Categorical distribution pmf

31 Views Asked by At

I am trying to understand the pmf $p(y|\theta_1,\dots,\theta_c)=\Pi_{k=1}^c\theta_k^{y_k}$ of the categorical distribution but I do not understand why there aren't any $1-\theta_k$ terms, like in the Bernoulli $p(x)=\theta^x(1-\theta)^{1-x}$. Is it to do with encoding - that it is the probability of being classified as classes $y$ and it is not concerned with which classes it is not classified as?

1

There are 1 best solutions below

0
On

For your expression of the PMF to make sense, you should add a few important requirements:

  • for every $i \in \{1, \dotsc, c\}$, $\theta_i$ is the probability of the $i$-th outcome, so that we need $\theta_i \in [0,1]$;
  • for the probabilities of every possible outcome to sum up to $1$ it must hold that $\sum_{i = 1}^c \theta_i = 1$;

There are a few different ways to express the PMF of a categorical distribution (see the relevant Wikipedia page for some examples), but from your notation I guess that your $\mathbf{y}$ should be a vector $\mathbf{y} = (y_1, \dotsc, y_c)$ satisying

  • $y_i \in \{0,1\} \text{ for every } i \in \{1, \dotsc, c\}$;
  • $\sum_{i = 1}^c y_i = 1$,

that is, exactly one component of the vector is equal to $1$ and all the others have value $0$.

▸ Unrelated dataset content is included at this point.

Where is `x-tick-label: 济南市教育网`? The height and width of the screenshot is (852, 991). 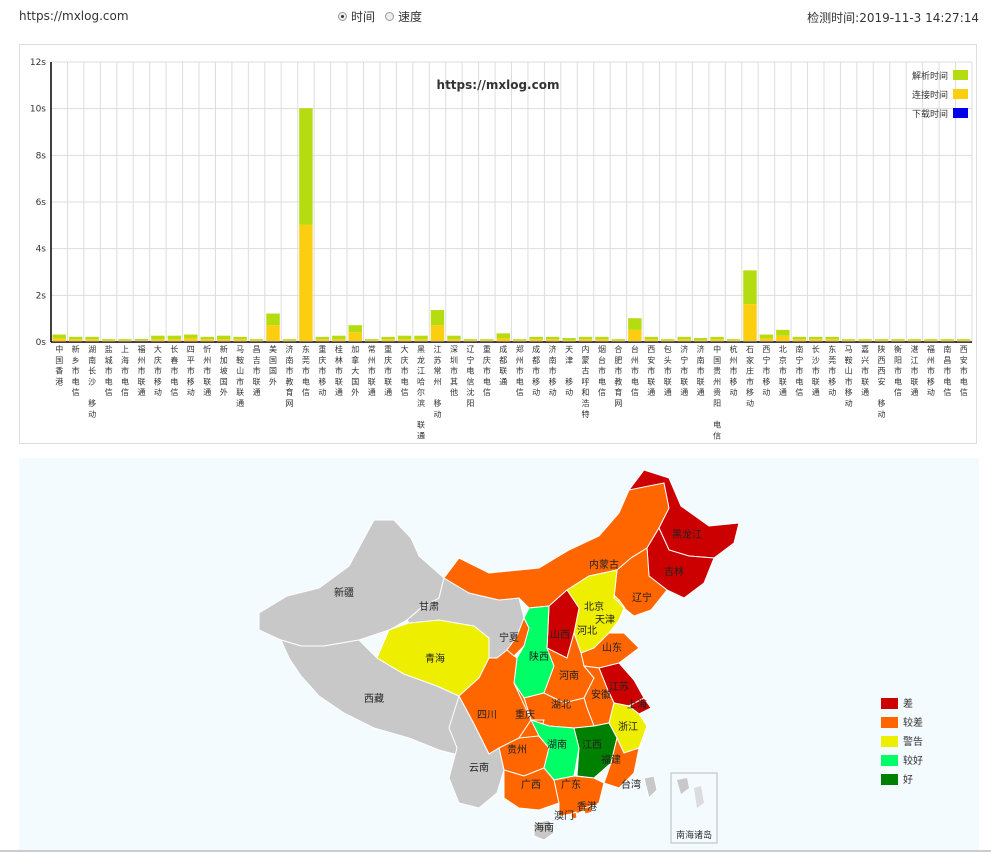 x-tick-label: 济南市教育网 is located at coordinates (289, 376).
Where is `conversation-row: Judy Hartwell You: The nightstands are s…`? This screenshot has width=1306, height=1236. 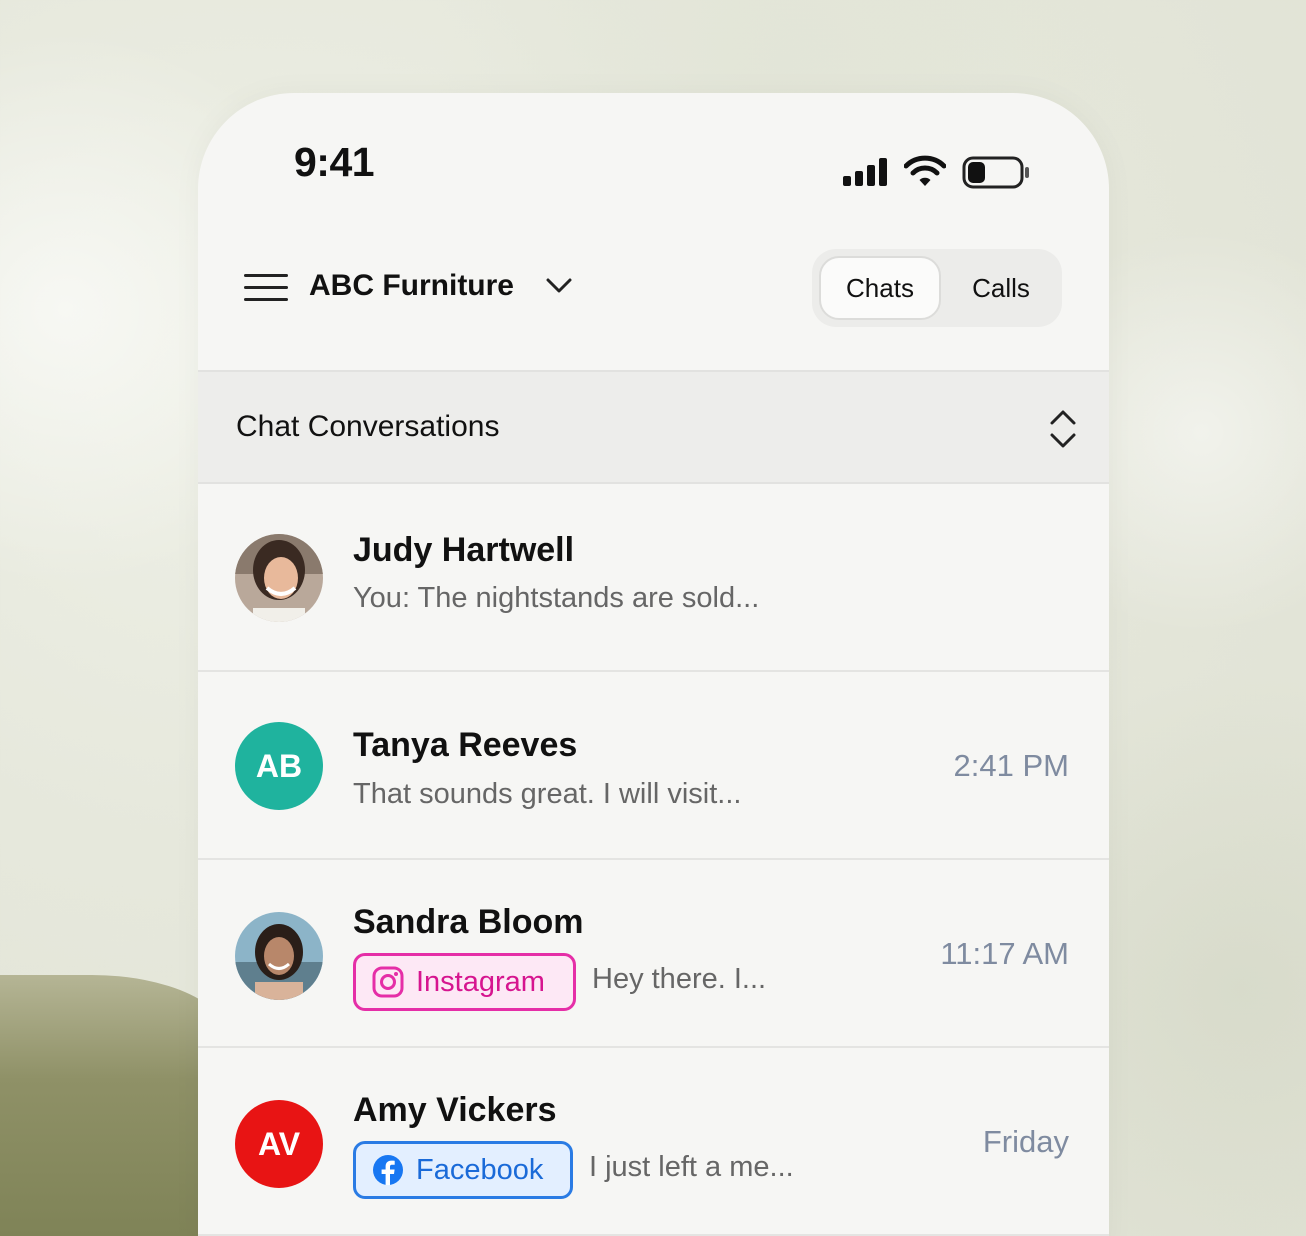 conversation-row: Judy Hartwell You: The nightstands are s… is located at coordinates (654, 578).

The Bernoulli distribution is just an example of a categorical distribution with only two categories, corresponding to the two possible outcomes: $0$ and $1$. To see this, let $\theta_1 = 1-p$ and $\theta_2 = p$. We obtain the PMF $$ p(\mathbf{y} \; | \; \theta_1, \theta_2) = (1-p)^{y_1} \cdot p^{y_2}, $$ where $\mathbf{y} = (y_1, y_2) \in \{0,1\} \times \{0,1\}$. This coincides exactly with the PMF of a Bernoulli distribution of parameter $p$ (notice that here $\mathbf{y} = (1,0)$ corresponds to the outcome $0$ and $\mathbf{y} = (0,1)$ corresponds to the outcome $1$). I hope that this clarified things for you.